Spatial SQL Application in Python¶
Introduction¶
This package is an extension to Apache Spark SQL package. It allow to use spatial functions on dataframes.
SedonaSQL supports SQL/MM Part3 Spatial SQL Standard. It includes four kinds of SQL operators as follows. All these operators can be directly called through:
spark.sql("YOUR_SQL")
Note
This tutorial is based on Sedona SQL Jupyter Notebook example. You can interact with Sedona Python Jupyter notebook immediately on Binder. Click and wait for a few minutes. Then select a notebook and enjoy!
Installation¶
Please read Quick start to install Sedona Python.
Register package¶
Before writing any code with Sedona please use the following code.
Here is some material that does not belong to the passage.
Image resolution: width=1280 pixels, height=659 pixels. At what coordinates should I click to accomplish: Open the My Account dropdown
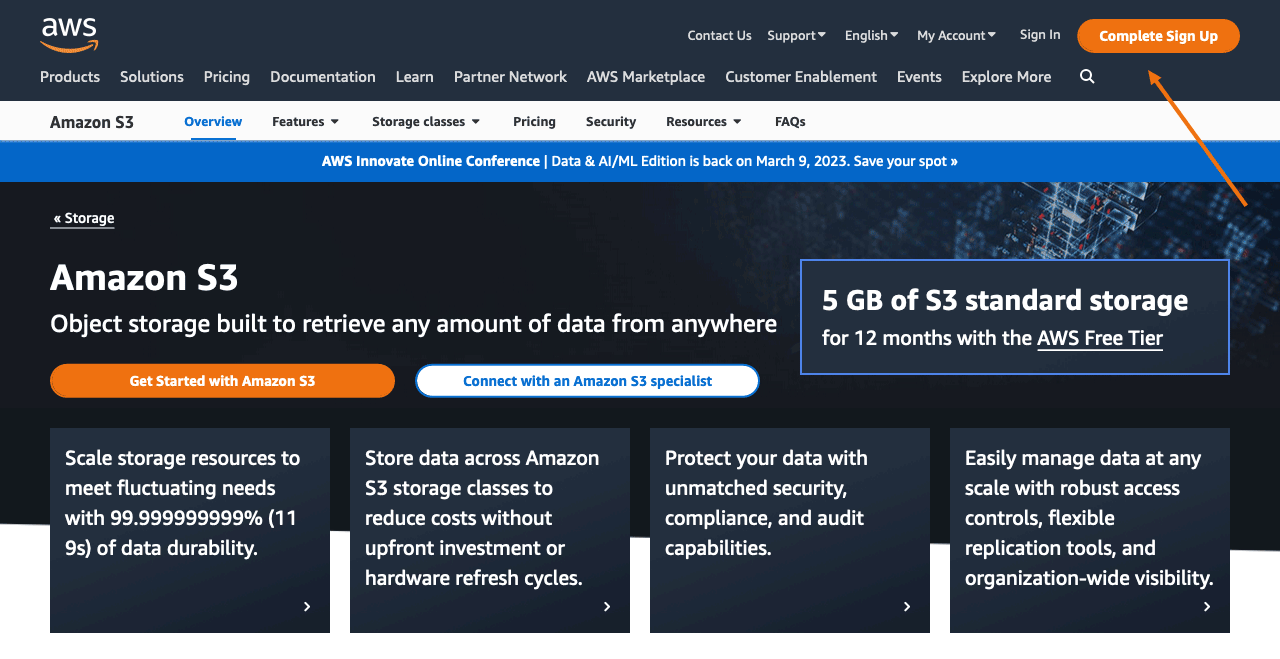[x=955, y=35]
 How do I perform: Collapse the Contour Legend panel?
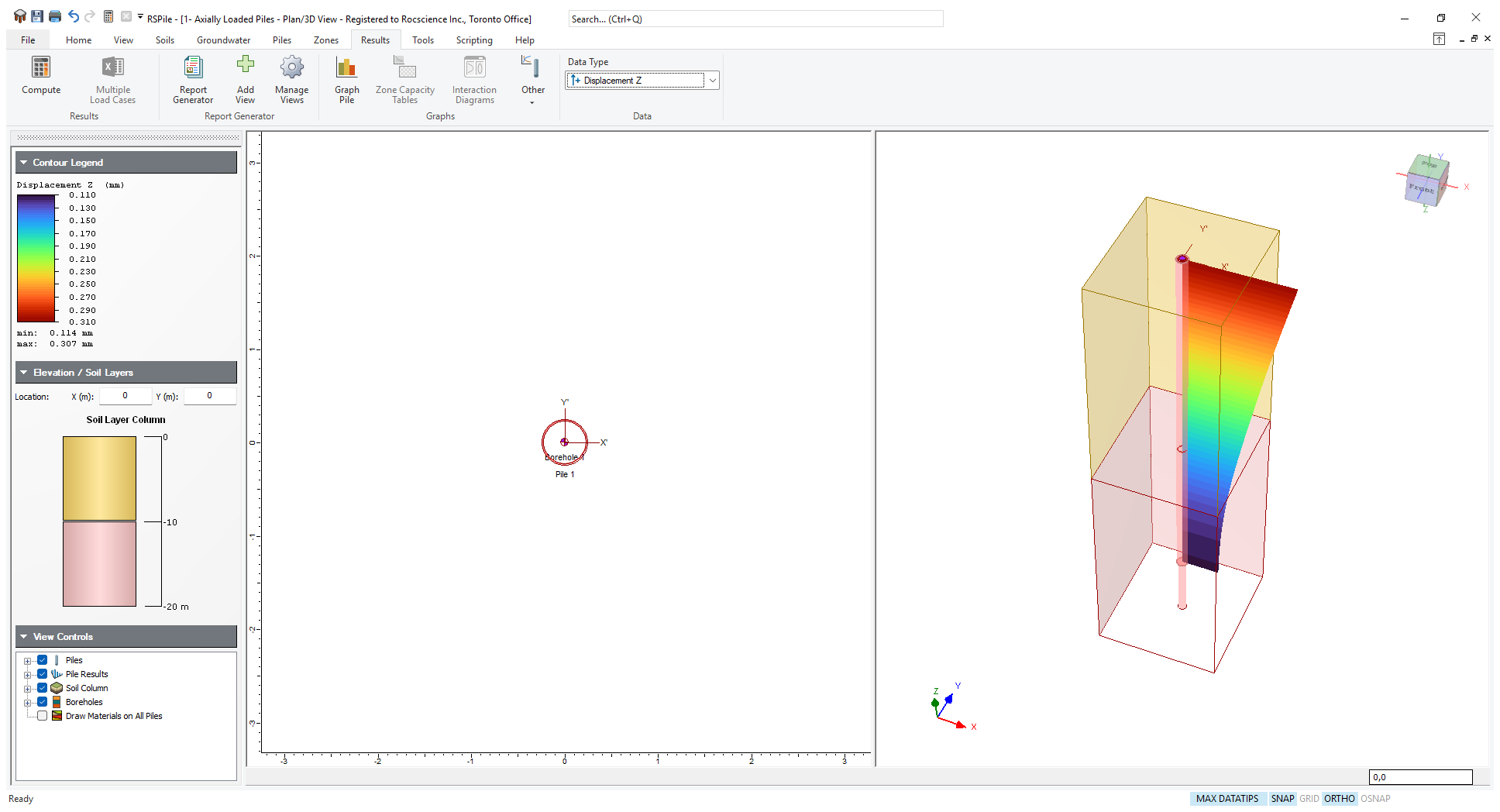[x=24, y=163]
from sedona.register import SedonaRegistrator
SedonaRegistrator.registerAll(spark)
You can also register functions by passing --conf spark.sql.extensions=org.apache.sedona.sql.SedonaSqlExtensions
to spark-submit
or spark-shell
.
Writing Application¶
Use KryoSerializer.getName and SedonaKryoRegistrator.getName class properties to reduce memory impact.
spark = SparkSession.\
builder.\
master("local[*]").\
appName("Sedona App").\
config("spark.serializer", KryoSerializer.getName).\
config("spark.kryo.registrator", SedonaKryoRegistrator.getName) .\
getOrCreate()
To turn on SedonaSQL function inside pyspark code use SedonaRegistrator.registerAll method on existing pyspark.sql.SparkSession instance ex.
SedonaRegistrator.registerAll(spark)
After that all the functions from SedonaSQL are available, moreover using collect or toPandas methods on Spark DataFrame returns Shapely BaseGeometry objects.
Based on GeoPandas DataFrame,
Pandas DataFrame with shapely objects or Sequence with
shapely objects, Spark DataFrame can be created using
spark.createDataFrame method. To specify Schema with
geometry inside please use GeometryType()
instance
(look at examples section to see that in practice).
Examples¶
SedonaSQL¶
All SedonaSQL functions (list depends on SedonaSQL version) are available in Python API. For details please refer to API/SedonaSQL page.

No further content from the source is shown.